══ TEXT BLOCK ══
Skip to main content

Why It Matters

Large-universe screening is easy to describe and expensive to run naively: take a theme, apply it to thousands of companies, split the time range into windows, and collect the Search results. That full-grid pattern is comprehensive and dependable, but it allocates the same request budget to every entity and period even when coverage is highly uneven. Smart Batching adds a planning layer before execution. It estimates where the content is likely to be, groups similar-volume entities together, splits high-volume periods more carefully, and then allocates Search budget proportionally. Standard Bigdata.com Search still does the retrieval and ranking; Smart Batching decides how to spend the requests when the universe is large.

What It Does

This cookbook walks through a complete Smart Batching workflow:
  • Load a company universe from CSV.
  • Build a reusable search plan with plan_search().
  • Execute that plan at a chosen chunk_percentage.
  • Deduplicate documents and convert chunks to a DataFrame.
  • Save and reload plans so different sampling levels can be tested without replanning.
  • Interpret benchmark results across speed, relevance distribution, and coverage.
Open in GitHub

How It Works

Smart Batching uses a plan-then-execute flow.

Step 1: Plan

plan_search() has two planning substeps: Step 1a: Group entities into volume baskets. The planner queries the Bigdata.com Search Volume API to estimate how many chunks each entity will produce for the topic over the full time range. It then groups entities into baskets based on expected volume: low-volume entities can be merged together, while high-volume entities can be isolated or placed in smaller baskets. This preserves the cross-sectional distribution of the universe, so companies are not flattened into a single bucket and high-coverage names do not crowd out the long tail. Step 1b: Break each basket down by time. For each basket, the planner pulls the expected-volume time series and partitions the full date range into batch periods. High-volume periods get shorter windows; low-volume periods can use longer windows. This preserves temporal structure in the same way Step 1a preserves cross-sectional structure: periods with heavy coverage get their own batches, and quiet periods are consolidated so execution does not spend unnecessary requests on sparse windows. The result is a search plan with expected chunk counts and basket definitions. You can inspect it before making the larger retrieval run.

Step 2: Execute

execute_search() turns the plan into Search API calls. The chunk_percentage parameter controls the retrieval budget:
  • 1.0 requests the full planned budget.
  • 0.1 requests about 10% of expected chunks per basket.
  • 0.01 requests about 1% of expected chunks per basket.
Because the Search API returns ranked chunks, reducing the per-basket budget focuses execution on the higher-ranked part of each basket while keeping the universe and time structure represented.
═══
▶ [ACTIONS TO TAKE]
- 1) Answer these questions about the Smart Batching text:
(a) Which API does the planner query to estimate how many chunks each entity will produce?
(b) What kind of window do high-volume periods get when a basket is broken down by time?
(c) Which chunk_percentage value requests about 10% of expected chunks per basket?
- 2) Pick up the Smart Batching text after its last sentence and continue it.
══ DATA ══
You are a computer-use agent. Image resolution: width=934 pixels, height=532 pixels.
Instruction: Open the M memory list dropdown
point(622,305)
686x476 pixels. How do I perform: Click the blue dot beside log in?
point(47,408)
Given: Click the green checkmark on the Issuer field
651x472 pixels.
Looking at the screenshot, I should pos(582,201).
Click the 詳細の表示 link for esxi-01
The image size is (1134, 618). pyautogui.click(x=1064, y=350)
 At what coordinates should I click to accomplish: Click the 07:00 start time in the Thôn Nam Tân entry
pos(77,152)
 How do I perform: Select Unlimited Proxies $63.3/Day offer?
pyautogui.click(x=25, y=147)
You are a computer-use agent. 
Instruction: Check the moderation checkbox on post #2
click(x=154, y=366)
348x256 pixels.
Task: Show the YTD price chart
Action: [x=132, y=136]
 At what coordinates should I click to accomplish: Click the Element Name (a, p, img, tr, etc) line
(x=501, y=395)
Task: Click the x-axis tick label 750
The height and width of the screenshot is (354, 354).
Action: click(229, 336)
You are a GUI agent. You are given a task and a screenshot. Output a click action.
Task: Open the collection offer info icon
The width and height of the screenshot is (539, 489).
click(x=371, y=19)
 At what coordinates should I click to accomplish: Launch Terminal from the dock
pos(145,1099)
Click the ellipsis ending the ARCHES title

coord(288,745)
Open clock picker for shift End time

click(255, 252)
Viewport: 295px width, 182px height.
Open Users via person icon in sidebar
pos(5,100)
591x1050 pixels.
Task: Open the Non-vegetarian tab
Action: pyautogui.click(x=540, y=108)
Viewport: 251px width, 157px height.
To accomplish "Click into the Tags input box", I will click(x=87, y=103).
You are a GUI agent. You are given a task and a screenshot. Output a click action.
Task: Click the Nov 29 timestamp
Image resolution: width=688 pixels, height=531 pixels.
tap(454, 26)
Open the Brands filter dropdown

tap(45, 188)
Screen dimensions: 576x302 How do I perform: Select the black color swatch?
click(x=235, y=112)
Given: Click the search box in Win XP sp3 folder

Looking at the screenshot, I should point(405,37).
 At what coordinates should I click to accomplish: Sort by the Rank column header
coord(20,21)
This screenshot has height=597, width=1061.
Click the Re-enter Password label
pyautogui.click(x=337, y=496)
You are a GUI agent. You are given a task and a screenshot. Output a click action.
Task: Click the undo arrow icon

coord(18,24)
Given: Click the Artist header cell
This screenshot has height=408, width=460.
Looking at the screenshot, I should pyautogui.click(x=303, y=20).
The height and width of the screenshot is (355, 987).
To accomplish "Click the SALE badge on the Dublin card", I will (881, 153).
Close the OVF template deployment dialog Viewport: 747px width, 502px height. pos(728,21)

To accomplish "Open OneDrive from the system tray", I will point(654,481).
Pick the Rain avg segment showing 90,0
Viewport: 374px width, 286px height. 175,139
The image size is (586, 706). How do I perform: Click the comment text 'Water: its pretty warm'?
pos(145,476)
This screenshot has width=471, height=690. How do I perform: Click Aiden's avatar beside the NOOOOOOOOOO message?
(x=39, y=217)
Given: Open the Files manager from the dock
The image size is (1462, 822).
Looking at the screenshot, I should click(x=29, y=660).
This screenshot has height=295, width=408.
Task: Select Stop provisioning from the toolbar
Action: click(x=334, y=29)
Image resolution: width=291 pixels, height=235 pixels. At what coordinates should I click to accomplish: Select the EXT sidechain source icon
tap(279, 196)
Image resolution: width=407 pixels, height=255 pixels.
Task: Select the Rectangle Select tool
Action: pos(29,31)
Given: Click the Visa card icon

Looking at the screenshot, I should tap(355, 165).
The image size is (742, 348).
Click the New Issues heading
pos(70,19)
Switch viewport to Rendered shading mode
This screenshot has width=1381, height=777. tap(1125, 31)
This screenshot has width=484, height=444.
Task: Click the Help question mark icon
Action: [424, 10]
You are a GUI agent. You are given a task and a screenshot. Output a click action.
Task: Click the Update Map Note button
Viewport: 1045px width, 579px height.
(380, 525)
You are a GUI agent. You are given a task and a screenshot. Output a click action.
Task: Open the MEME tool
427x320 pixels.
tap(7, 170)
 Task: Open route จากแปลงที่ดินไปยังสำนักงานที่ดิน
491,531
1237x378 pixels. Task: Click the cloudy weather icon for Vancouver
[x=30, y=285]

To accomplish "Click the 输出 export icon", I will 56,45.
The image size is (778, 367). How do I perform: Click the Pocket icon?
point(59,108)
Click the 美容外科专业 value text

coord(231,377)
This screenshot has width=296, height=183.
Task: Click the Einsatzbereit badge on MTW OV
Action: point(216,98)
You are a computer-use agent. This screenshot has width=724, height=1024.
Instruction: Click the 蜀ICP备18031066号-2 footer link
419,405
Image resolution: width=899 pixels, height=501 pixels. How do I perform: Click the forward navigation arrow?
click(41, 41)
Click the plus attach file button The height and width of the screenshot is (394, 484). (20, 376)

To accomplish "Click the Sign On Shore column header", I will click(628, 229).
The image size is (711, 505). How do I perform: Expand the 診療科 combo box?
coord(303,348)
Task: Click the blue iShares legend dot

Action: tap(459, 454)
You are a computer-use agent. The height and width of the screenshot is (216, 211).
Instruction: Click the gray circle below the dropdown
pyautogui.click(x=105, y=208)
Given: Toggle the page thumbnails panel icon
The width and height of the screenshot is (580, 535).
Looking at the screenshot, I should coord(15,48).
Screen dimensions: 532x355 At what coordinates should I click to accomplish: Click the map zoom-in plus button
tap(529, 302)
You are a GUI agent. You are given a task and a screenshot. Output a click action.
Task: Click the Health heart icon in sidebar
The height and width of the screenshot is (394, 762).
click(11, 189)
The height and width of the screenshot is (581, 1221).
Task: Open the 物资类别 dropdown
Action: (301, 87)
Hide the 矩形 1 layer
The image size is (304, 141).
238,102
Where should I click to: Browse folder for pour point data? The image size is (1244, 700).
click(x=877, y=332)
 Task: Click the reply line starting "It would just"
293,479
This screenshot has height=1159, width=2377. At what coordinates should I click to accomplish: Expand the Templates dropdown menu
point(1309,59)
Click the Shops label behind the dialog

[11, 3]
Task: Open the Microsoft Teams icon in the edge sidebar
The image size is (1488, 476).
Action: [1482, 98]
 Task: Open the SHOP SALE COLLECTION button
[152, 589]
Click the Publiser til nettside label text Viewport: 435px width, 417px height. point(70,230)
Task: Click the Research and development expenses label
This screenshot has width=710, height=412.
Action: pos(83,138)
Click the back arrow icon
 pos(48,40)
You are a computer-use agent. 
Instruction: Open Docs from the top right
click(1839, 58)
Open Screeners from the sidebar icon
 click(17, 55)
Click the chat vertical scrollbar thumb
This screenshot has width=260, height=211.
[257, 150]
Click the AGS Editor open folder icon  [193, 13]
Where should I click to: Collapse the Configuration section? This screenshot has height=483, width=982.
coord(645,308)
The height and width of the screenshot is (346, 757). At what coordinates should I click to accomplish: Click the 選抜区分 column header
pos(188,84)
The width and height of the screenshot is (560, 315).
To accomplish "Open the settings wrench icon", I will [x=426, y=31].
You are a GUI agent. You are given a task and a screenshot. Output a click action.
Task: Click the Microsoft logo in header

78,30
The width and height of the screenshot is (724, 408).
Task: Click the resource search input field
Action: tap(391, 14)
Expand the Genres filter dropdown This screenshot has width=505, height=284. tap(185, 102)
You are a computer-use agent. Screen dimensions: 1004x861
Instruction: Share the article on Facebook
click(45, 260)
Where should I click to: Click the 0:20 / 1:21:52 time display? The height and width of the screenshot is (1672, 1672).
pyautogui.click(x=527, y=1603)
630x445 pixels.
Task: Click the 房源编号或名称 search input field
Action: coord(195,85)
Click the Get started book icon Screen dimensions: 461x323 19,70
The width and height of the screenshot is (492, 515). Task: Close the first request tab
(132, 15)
═══
▶ [SOLVED PROBLEMS]
- 1)
(a) The Bigdata.com Search Volume API.
(b) Shorter windows.
(c) 0.1.

- 2)
1. Setup

The notebook in the cookbook repository is the best way to run the full workflow: From the Smart_Batching directory, create a local environment and install the cookbook requirements:
uv venv
uv pip install -r requirements.txt
uv run jupyter lab test_smart_batching.ipynb
If you are adding the library to your own Python project, install it with uv:
uv add bigdata-smart-batching
Create a .env file in the Smart_Batching directory:
BIGDATA_API_KEY=your_api_key_here
BIGDATA_API_BASE_URL=https://api.bigdata.com
Load BIGDATA_API_BASE_URL before importing bigdata_smart_batching. The package reads the base URL at import time, so restart the notebook kernel if you change it.
import os
from pathlib import Path

from dotenv import load_dotenv

env_path = Path.cwd() / ".env"
if env_path.exists():
    load_dotenv(env_path)

api_base_url = os.getenv("BIGDATA_API_BASE_URL", "https://api.bigdata.com")
os.environ["BIGDATA_API_BASE_URL"] = api_base_url

from bigdata_smart_batching import (
    convert_to_dataframe,
    deduplicate_documents,
    execute_search,
    load_plan,
    load_universe_from_csv,
    plan_search,
    save_plan,
)

2. Configure a search

The example notebook uses a customer-confidence screen over the historical US top-company universe.
api_key = os.getenv("BIGDATA_API_KEY")
if not api_key:
    raise ValueError("Set BIGDATA_API_KEY in your .env file")

search_text = "Decline in customer confidence in the company"
universe_csv = "id_name_mapping_us_top_3000.csv"
start_date = "2021-01-01"
end_date = "2021-06-30"
chunk_percentage = 0.1
You can load the universe directly from CSV before planning:
companies = load_universe_from_csv(universe_csv)
print(f"Loaded {len(companies):,} companies")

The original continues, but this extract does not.